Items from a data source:
- - - -

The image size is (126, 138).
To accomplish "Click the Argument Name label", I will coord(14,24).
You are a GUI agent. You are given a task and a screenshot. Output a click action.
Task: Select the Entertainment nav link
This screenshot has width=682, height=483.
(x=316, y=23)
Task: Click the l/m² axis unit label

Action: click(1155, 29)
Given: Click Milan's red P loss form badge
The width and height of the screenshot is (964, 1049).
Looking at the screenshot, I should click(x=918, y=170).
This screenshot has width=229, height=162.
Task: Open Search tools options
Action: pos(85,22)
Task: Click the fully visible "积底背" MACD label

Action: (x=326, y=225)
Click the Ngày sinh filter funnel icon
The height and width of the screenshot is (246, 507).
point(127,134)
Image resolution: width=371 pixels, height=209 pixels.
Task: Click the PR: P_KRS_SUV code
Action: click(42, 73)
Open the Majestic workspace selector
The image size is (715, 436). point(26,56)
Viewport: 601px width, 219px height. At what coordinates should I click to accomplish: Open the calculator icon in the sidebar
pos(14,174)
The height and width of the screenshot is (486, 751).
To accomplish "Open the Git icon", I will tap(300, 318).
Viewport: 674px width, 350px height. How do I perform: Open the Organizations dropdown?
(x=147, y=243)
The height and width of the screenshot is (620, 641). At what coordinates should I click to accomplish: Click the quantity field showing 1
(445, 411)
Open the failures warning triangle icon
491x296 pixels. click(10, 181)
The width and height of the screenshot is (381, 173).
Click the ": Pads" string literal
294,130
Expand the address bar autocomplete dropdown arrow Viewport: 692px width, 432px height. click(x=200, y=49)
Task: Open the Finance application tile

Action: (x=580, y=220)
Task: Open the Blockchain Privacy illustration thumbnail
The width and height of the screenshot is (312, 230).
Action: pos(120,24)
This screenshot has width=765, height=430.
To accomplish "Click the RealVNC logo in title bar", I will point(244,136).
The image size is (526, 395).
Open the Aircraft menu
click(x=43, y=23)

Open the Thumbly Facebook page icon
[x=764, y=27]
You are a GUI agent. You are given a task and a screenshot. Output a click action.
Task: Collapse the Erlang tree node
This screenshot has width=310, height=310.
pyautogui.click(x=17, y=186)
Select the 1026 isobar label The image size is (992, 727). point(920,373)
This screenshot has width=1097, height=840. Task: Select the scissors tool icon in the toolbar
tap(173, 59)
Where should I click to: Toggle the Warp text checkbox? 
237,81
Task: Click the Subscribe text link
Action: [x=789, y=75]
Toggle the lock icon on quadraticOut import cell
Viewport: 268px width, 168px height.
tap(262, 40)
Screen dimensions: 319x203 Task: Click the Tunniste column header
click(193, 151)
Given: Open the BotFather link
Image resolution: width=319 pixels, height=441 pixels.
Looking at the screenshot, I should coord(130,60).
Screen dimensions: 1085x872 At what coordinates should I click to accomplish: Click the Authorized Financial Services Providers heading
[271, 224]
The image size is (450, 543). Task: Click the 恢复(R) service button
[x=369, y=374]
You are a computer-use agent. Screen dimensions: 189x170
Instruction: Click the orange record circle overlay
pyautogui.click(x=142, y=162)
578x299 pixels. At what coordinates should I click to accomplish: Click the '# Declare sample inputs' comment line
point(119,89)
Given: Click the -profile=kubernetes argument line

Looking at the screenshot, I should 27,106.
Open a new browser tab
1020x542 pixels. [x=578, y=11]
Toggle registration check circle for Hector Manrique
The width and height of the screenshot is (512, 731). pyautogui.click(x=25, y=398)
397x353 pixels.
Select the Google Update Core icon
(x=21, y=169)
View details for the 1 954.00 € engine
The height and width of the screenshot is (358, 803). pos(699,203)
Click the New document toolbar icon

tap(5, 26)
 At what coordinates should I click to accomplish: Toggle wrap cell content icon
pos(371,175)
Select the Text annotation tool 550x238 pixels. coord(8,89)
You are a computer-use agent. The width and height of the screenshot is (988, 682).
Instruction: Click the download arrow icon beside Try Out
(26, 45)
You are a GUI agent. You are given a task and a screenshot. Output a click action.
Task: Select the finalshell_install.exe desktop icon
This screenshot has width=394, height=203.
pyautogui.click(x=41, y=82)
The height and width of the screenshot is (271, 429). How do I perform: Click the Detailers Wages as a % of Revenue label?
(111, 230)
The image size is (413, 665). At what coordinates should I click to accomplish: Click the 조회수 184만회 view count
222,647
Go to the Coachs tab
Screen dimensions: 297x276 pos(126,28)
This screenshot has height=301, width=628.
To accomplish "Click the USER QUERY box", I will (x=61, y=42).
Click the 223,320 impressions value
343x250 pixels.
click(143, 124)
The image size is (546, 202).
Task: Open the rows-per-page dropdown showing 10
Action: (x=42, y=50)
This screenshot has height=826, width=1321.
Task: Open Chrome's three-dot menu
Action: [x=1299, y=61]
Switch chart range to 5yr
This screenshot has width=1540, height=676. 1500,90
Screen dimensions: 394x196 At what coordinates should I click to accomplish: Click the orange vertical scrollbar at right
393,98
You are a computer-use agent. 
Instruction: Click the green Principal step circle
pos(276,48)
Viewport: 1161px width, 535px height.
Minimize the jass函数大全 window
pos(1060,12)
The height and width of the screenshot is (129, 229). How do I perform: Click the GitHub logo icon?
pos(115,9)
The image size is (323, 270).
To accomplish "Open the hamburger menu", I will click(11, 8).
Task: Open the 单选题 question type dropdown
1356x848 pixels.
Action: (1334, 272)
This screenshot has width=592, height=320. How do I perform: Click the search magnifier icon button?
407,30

- - - -

Exercise description:
Reproduce the entries above exactly, every line included.

Response area:
The image size is (126, 138).
To accomplish "Click the Argument Name label", I will coord(14,24).
You are a GUI agent. You are given a task and a screenshot. Output a click action.
Task: Select the Entertainment nav link
This screenshot has width=682, height=483.
(x=316, y=23)
Task: Click the l/m² axis unit label

Action: click(1155, 29)
Given: Click Milan's red P loss form badge
The width and height of the screenshot is (964, 1049).
Looking at the screenshot, I should click(x=918, y=170).
This screenshot has width=229, height=162.
Task: Open Search tools options
Action: pos(85,22)
Task: Click the fully visible "积底背" MACD label

Action: (x=326, y=225)
Click the Ngày sinh filter funnel icon
The height and width of the screenshot is (246, 507).
point(127,134)
Image resolution: width=371 pixels, height=209 pixels.
Task: Click the PR: P_KRS_SUV code
Action: click(42, 73)
Open the Majestic workspace selector
The image size is (715, 436). point(26,56)
Viewport: 601px width, 219px height. At what coordinates should I click to accomplish: Open the calculator icon in the sidebar
pos(14,174)
The height and width of the screenshot is (486, 751).
To accomplish "Open the Git icon", I will tap(300, 318).
Viewport: 674px width, 350px height. How do I perform: Open the Organizations dropdown?
(x=147, y=243)
The height and width of the screenshot is (620, 641). At what coordinates should I click to accomplish: Click the quantity field showing 1
(445, 411)
Open the failures warning triangle icon
491x296 pixels. click(10, 181)
The width and height of the screenshot is (381, 173).
Click the ": Pads" string literal
294,130
Expand the address bar autocomplete dropdown arrow Viewport: 692px width, 432px height. click(x=200, y=49)
Task: Open the Finance application tile

Action: (x=580, y=220)
Task: Open the Blockchain Privacy illustration thumbnail
The width and height of the screenshot is (312, 230).
Action: pos(120,24)
This screenshot has width=765, height=430.
To accomplish "Click the RealVNC logo in title bar", I will point(244,136).
The image size is (526, 395).
Open the Aircraft menu
click(x=43, y=23)

Open the Thumbly Facebook page icon
[x=764, y=27]
You are a GUI agent. You are given a task and a screenshot. Output a click action.
Task: Collapse the Erlang tree node
This screenshot has width=310, height=310.
pyautogui.click(x=17, y=186)
Select the 1026 isobar label The image size is (992, 727). point(920,373)
This screenshot has width=1097, height=840. Task: Select the scissors tool icon in the toolbar
tap(173, 59)
Where should I click to: Toggle the Warp text checkbox? 
237,81
Task: Click the Subscribe text link
Action: [x=789, y=75]
Toggle the lock icon on quadraticOut import cell
Viewport: 268px width, 168px height.
tap(262, 40)
Screen dimensions: 319x203 Task: Click the Tunniste column header
click(193, 151)
Given: Open the BotFather link
Image resolution: width=319 pixels, height=441 pixels.
Looking at the screenshot, I should coord(130,60).
Screen dimensions: 1085x872 At what coordinates should I click to accomplish: Click the Authorized Financial Services Providers heading
[271, 224]
The image size is (450, 543). Task: Click the 恢复(R) service button
[x=369, y=374]
You are a computer-use agent. Screen dimensions: 189x170
Instruction: Click the orange record circle overlay
pyautogui.click(x=142, y=162)
578x299 pixels. At what coordinates should I click to accomplish: Click the '# Declare sample inputs' comment line
point(119,89)
Given: Click the -profile=kubernetes argument line

Looking at the screenshot, I should 27,106.
Open a new browser tab
1020x542 pixels. [x=578, y=11]
Toggle registration check circle for Hector Manrique
The width and height of the screenshot is (512, 731). pyautogui.click(x=25, y=398)
397x353 pixels.
Select the Google Update Core icon
(x=21, y=169)
View details for the 1 954.00 € engine
The height and width of the screenshot is (358, 803). pos(699,203)
Click the New document toolbar icon

tap(5, 26)
 At what coordinates should I click to accomplish: Toggle wrap cell content icon
pos(371,175)
Select the Text annotation tool 550x238 pixels. coord(8,89)
You are a computer-use agent. The width and height of the screenshot is (988, 682).
Instruction: Click the download arrow icon beside Try Out
(26, 45)
You are a GUI agent. You are given a task and a screenshot. Output a click action.
Task: Select the finalshell_install.exe desktop icon
This screenshot has width=394, height=203.
pyautogui.click(x=41, y=82)
The height and width of the screenshot is (271, 429). How do I perform: Click the Detailers Wages as a % of Revenue label?
(111, 230)
The image size is (413, 665). At what coordinates should I click to accomplish: Click the 조회수 184만회 view count
222,647
Go to the Coachs tab
Screen dimensions: 297x276 pos(126,28)
This screenshot has height=301, width=628.
To accomplish "Click the USER QUERY box", I will (x=61, y=42).
Click the 223,320 impressions value
343x250 pixels.
click(143, 124)
The image size is (546, 202).
Task: Open the rows-per-page dropdown showing 10
Action: (x=42, y=50)
This screenshot has height=826, width=1321.
Task: Open Chrome's three-dot menu
Action: [x=1299, y=61]
Switch chart range to 5yr
This screenshot has width=1540, height=676. 1500,90
Screen dimensions: 394x196 At what coordinates should I click to accomplish: Click the orange vertical scrollbar at right
393,98
You are a computer-use agent. 
Instruction: Click the green Principal step circle
pos(276,48)
Viewport: 1161px width, 535px height.
Minimize the jass函数大全 window
pos(1060,12)
The height and width of the screenshot is (129, 229). How do I perform: Click the GitHub logo icon?
pos(115,9)
The image size is (323, 270).
To accomplish "Open the hamburger menu", I will click(11, 8).
Task: Open the 单选题 question type dropdown
1356x848 pixels.
Action: (1334, 272)
This screenshot has width=592, height=320. How do I perform: Click the search magnifier icon button?
407,30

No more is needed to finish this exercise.